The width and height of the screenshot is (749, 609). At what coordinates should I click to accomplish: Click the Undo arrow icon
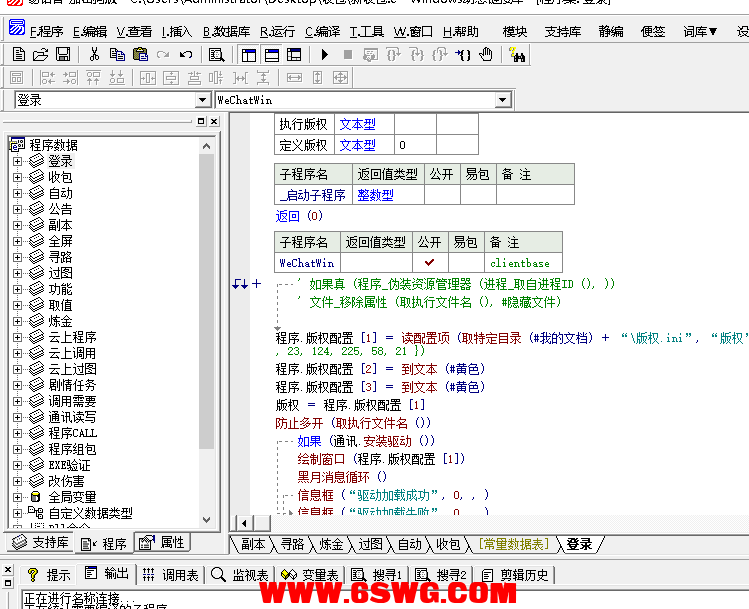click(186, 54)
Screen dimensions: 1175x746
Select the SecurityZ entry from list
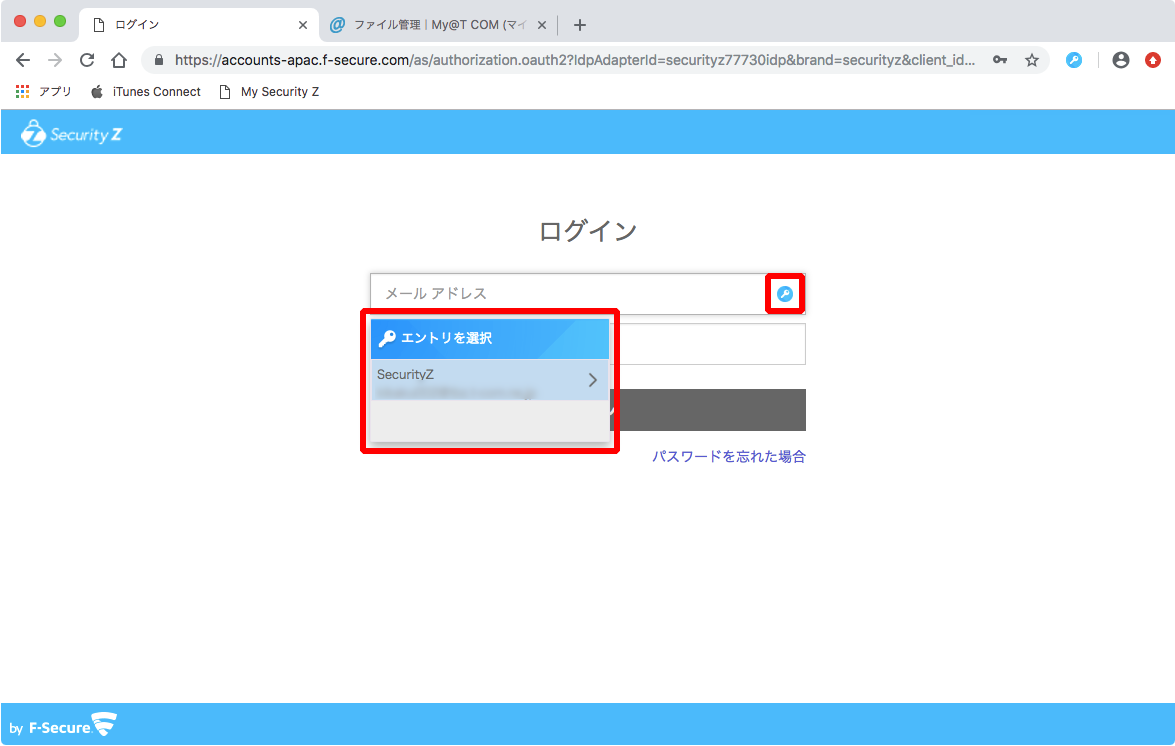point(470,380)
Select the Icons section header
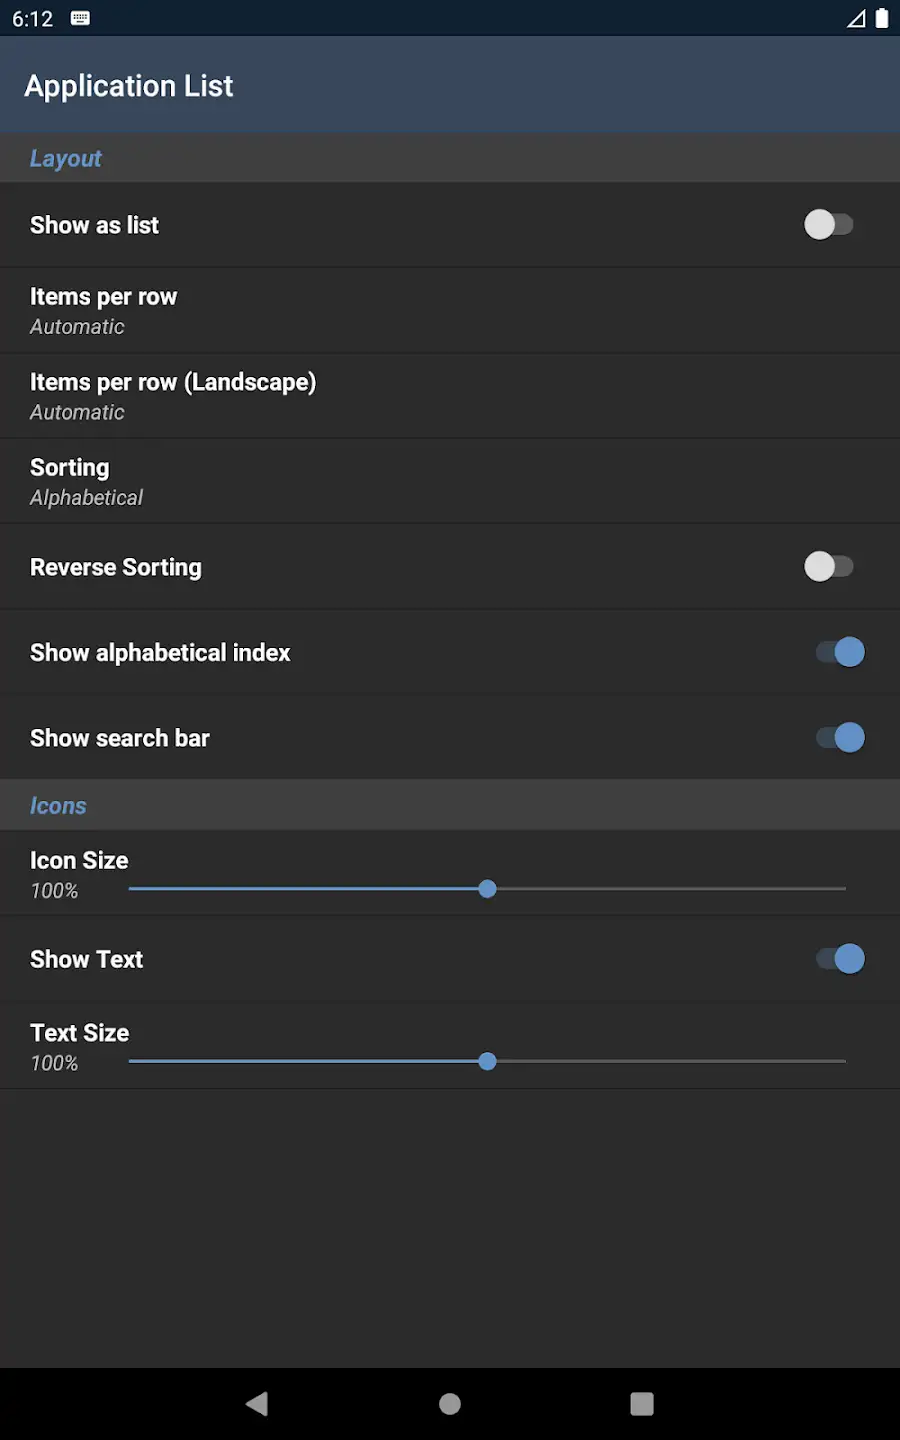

──────

Rewrite the listing above with "Select" changed to "Choose" everywhere and the rest unchanged, leaving out the pictures.

The width and height of the screenshot is (749, 609). At what coordinates should I click to accomplish: Click the Undo arrow icon
click(186, 54)
Screen dimensions: 1175x746
Choose the SecurityZ entry from list
point(470,380)
Choose the Icons section header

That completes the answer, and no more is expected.